S’il n’y avait que ces menus petits détails. Il ne rangeait pas ses affaires, qu’il jetait négligemment au hasard de ses gestes brusques alors qu’elle prenait un soin tout particulier à plier les siennes. Elle avait de son côté la fâcheuse manie d’appeler sa mère dès son réveil en une première conversation qui en appellerait d’autres tout au long de la journée.

Trois jours avaient suffi pour passer de la passion à l’irritation puis à l’exaspération. Les mauvaises surprises s’enfilaient comme des perles même s’il n’est pas question d’évoquer ici les travers inavouables que chacun tente vainement de cacher. Le tableau était parfaitement détestable, le sordide s’ajoutait au pitoyable, le trivial à l'obscène, de quoi vous faire perdre tout désir.

Mais qu’étaient-ils venus faire le long de ce fleuve ? Leur histoire tombait à l’eau, c’était un vrai naufrage le jour même de la Saint Valentin. Que pouvaient-ils encore espérer ? Une croisière en Sibérie, il y a de quoi refroidir toutes les ardeurs.
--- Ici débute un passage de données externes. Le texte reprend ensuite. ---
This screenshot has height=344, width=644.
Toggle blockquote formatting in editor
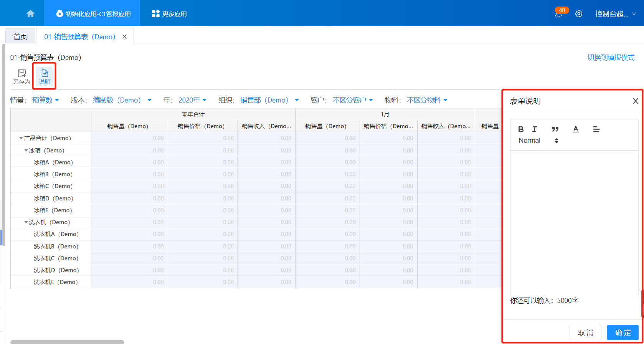[x=555, y=129]
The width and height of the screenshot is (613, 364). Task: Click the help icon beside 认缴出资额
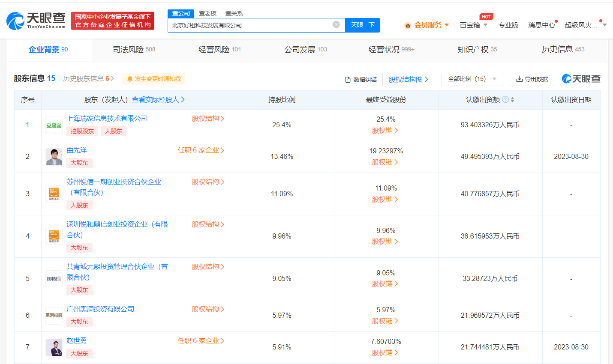click(x=505, y=100)
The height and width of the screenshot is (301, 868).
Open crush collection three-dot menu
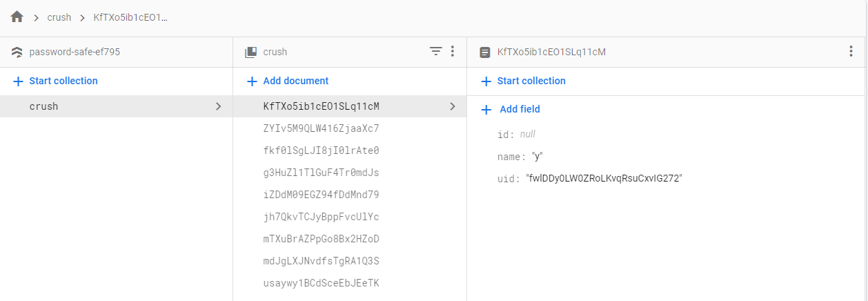[x=453, y=52]
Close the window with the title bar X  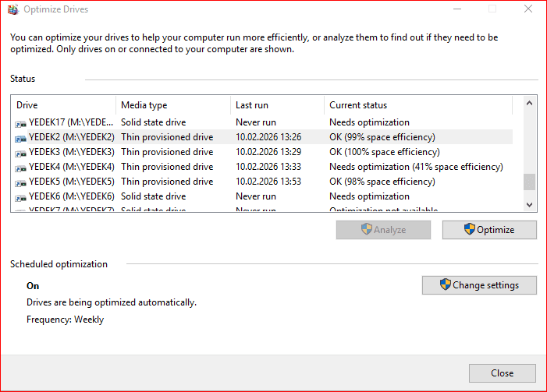[x=527, y=9]
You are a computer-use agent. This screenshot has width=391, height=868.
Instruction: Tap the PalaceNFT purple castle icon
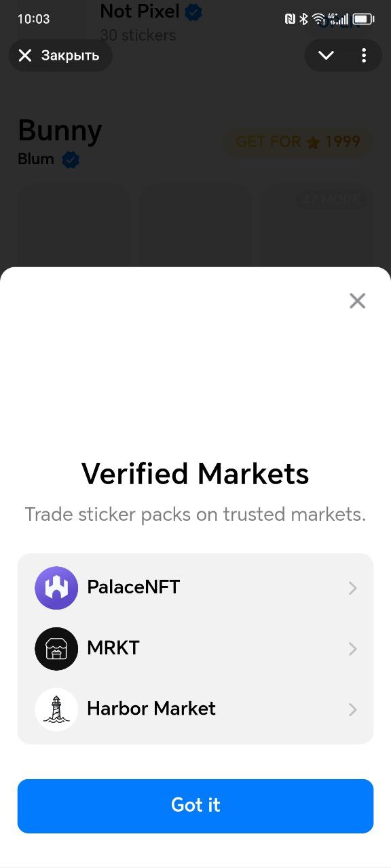point(56,588)
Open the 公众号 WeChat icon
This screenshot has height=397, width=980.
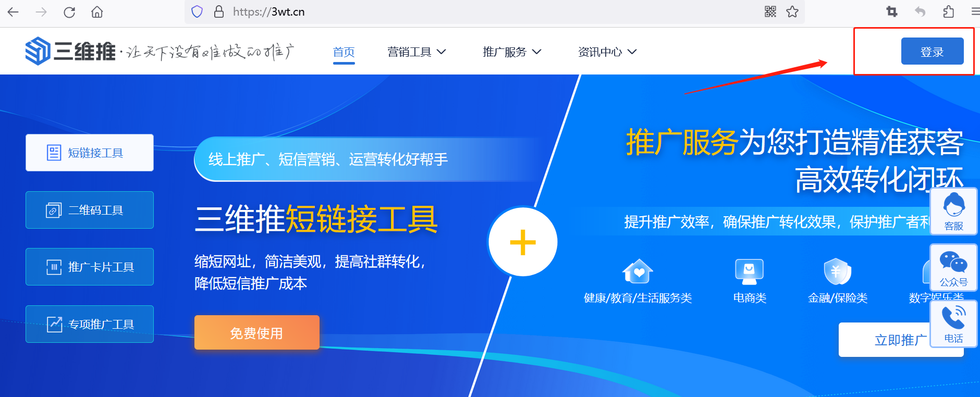[x=953, y=267]
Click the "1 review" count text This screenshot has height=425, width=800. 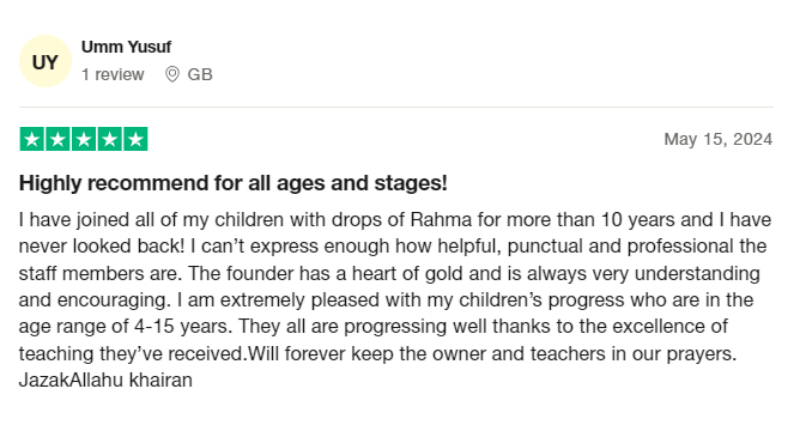click(112, 74)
Quelle idée saugrenue ! Elle ne pouvait venir que de cette maudite belle-mère.

Il devinait que tout était perdu. Qu’aucun des espoirs qu’ils avaient placé dans cette union n’allait se réaliser. Il n’y avait plus que le ciel pour croire encore en un miracle. Il se surprit à prier, elle en fut amusée lui qui avait refusé bec et ongles le sacrement de l’église. Il le retrouva dans ce geste désespéré. Elle en éprouva une vague de sympathie qui lui laissa entrevoir une intervention divine.

Elle ne se trompait pas. Son intuition avait vu juste. Le ciel soudain se chargea de nuages lourds et noirs. Les oiseaux cessèrent de chanter. Le vent tourna, une risée de vent les fit grelotter. Puis soudain, un éclair terrible les frappa tous deux, sur le pont du navire. Ils venaient de vivre ce fameux coup de foudre dont on ne peut se remettre.

La Saint-Valentin avait une fois encore réuni deux êtres que tout éloignait. Ils partagèrent le même trépas. C’était bien la seule chose qui pouvait encore les rapprocher. Ils feraient tombe commune eux qui manifestement n’auraient jamais pu partager leurs existences.

Passionnément leur.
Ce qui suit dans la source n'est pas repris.